What exactly does Scripture mean when it uses the word "love"? In English, the word "love" has a variety of meanings. It is used for the mighty passion that moves in the heart of God but it is used also to describe such things as the flutterings of the adolescent heart in spring, an extramarital affair, or a homosexual relationship. The one word "love" has to be spread over a multiplicity of diverse meanings. The Greek language is much richer in this respect. It has four words for love. One is eros, meaning love between the sexes. Another is philia, meaning affectionate human love. Then there is the word storge, meaning family love. The most powerful word for love, however, is agape, which means unconditional love -- the love that surges in the heart of God. When Paul says, "the fruit of the Spirit is love," the word he uses for love is agape. He means that the love we are expected to experience and demonstrate when we are indwelt by the Spirit is not just love in general, but love of a specific kind -- the love which we see exemplified in Jesus.
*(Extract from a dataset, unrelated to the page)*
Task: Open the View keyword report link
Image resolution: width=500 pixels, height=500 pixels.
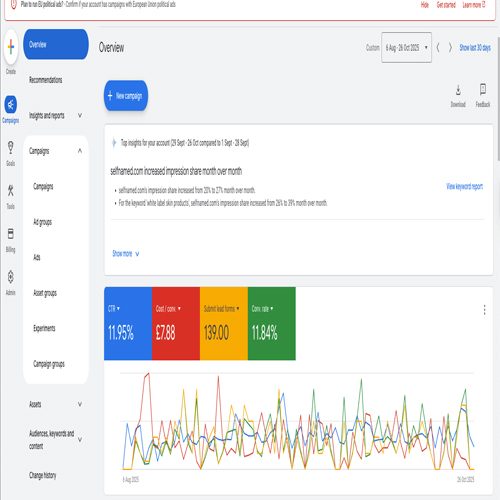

In the text before us today, Paul says: "For Christ's love compels us." This cuts deep. It is possible to be compelled by the love of achievement, of success, of a cause, of a fight. What compels you -- the love of a cause or the love of Christ? The enemies of the early Christians complained that "these followers of Jesus love each other even before they are acquainted." They did. They couldn't help it, for the very nature of the faith they had embraced was love.
Father, as I look into my heart in these few moments to see what controls me, help me to come out with the same answer as the apostle Paul -- "the love of Christ." Pour Your love in so that I may pour it out to others. In Jesus' Name. Amen.
For Further Study
1. What is the ultimate expression of love?
2. What was Peter's testimony of the scattered strangers?